FIG. 15 shows an operation flow of the ST in the HEAD state. The normality of the test ring is being monitored (step 400), and when normality is detected, it becomes NORM (step 410). If the test ring is normal, HEAD is maintained (step 420).

FIG. 16 shows an operation flow of the ST in the TAIL state. When RA is received, BR transmission is stopped (step 500), the normality of the test ring is checked (step 510), and if it is normal, N
It becomes an ORM (step 520), and if not normal, the TAIL setting is maintained (step 530).

〔The invention's effect〕

According to the present invention, it is possible to test the normality of the MAC level communication in the part where a new ring is to be expanded, so that it is possible to monitor failure recovery and perform necessary and sufficient confirmation at system startup. Further, since the test is performed by forming a local ring separately from the ring transmission line which is already in operation, there is an effect that the test can be executed without affecting the network system in operation.

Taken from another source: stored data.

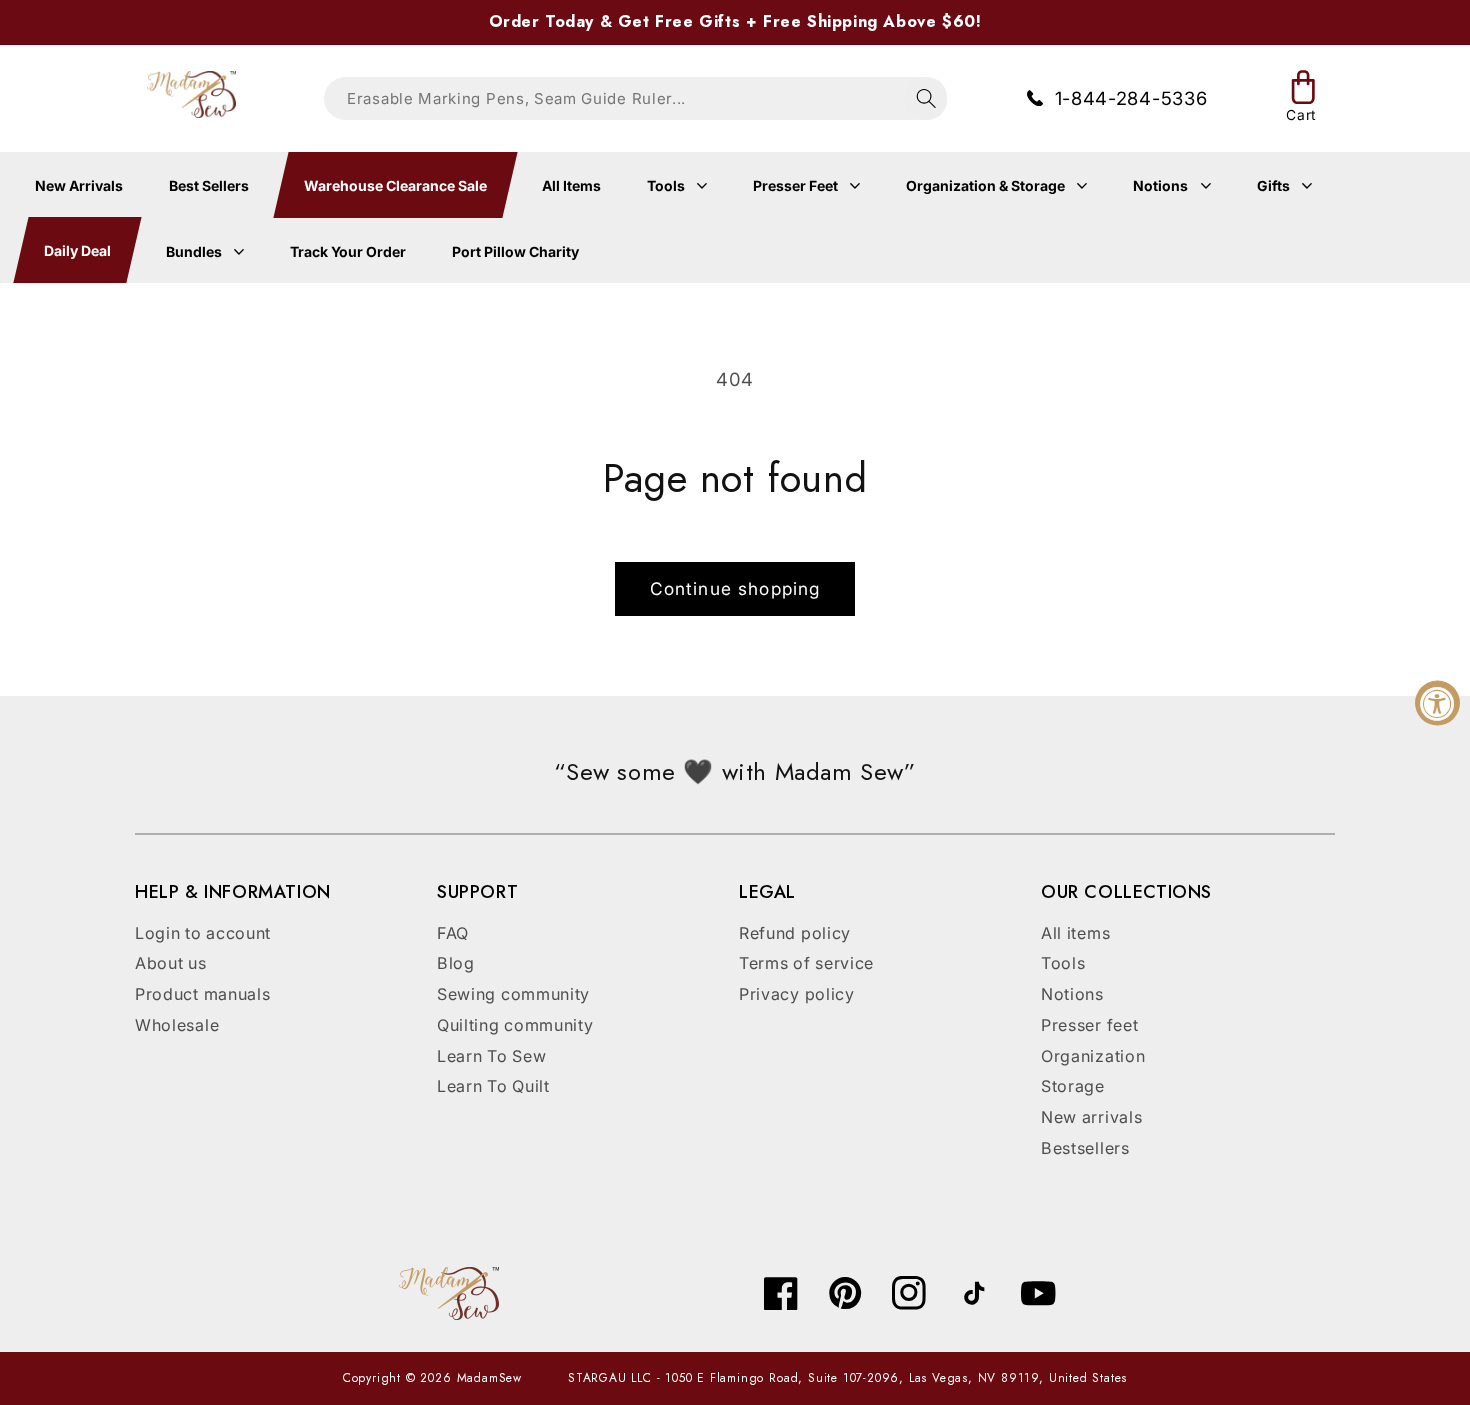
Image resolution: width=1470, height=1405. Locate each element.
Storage (1073, 1086)
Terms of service (806, 963)
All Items (571, 185)
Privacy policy (797, 994)
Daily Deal (76, 251)
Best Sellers (209, 185)
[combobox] (635, 98)
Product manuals (202, 994)
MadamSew (489, 1378)
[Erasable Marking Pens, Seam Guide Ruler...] (926, 98)
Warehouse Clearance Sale (394, 185)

Further, according to the present invention, it is possible to start up from any ST on the ring, and each standing ST can communicate with each other via the ring formed by the rising ST. Further, according to the present invention, even when a plurality of STs are started up at the same time, a single ring including those STs is formed, which has the effect of shortening the startup time of the network system.

[Brief description of drawings]

FIG. 1 is a diagram for explaining the state of a network in the process of expansion according to the present invention, and FIG.
Overall system configuration diagram, FIG. 3 is a diagram showing an example of the internal configuration of the ST, FIG. 4 is an internal configuration diagram of the switch circuit 5, FIG. 5 is a configuration diagram of a communication frame, and FIG. (J) is a state diagram of the network expansion process, FIGS. 7 to 11 are diagrams showing the internal state of the ST in the network expansion process, and FIG.
Figures (A)-(D) are explanatory views of various states of ST, and Figures 13-
FIG. 16 is an operation flowchart of ST. 1 ... Integrated device (ST), 2 ... Terminal device, 3 ... Ring transmission line, 9 ... Communication control device, 10 ... Activation signal detection circuit, 31 ... Test ring, 6 ... Local ring switch Circuit, 5 ... Dual transmission line switch circuit.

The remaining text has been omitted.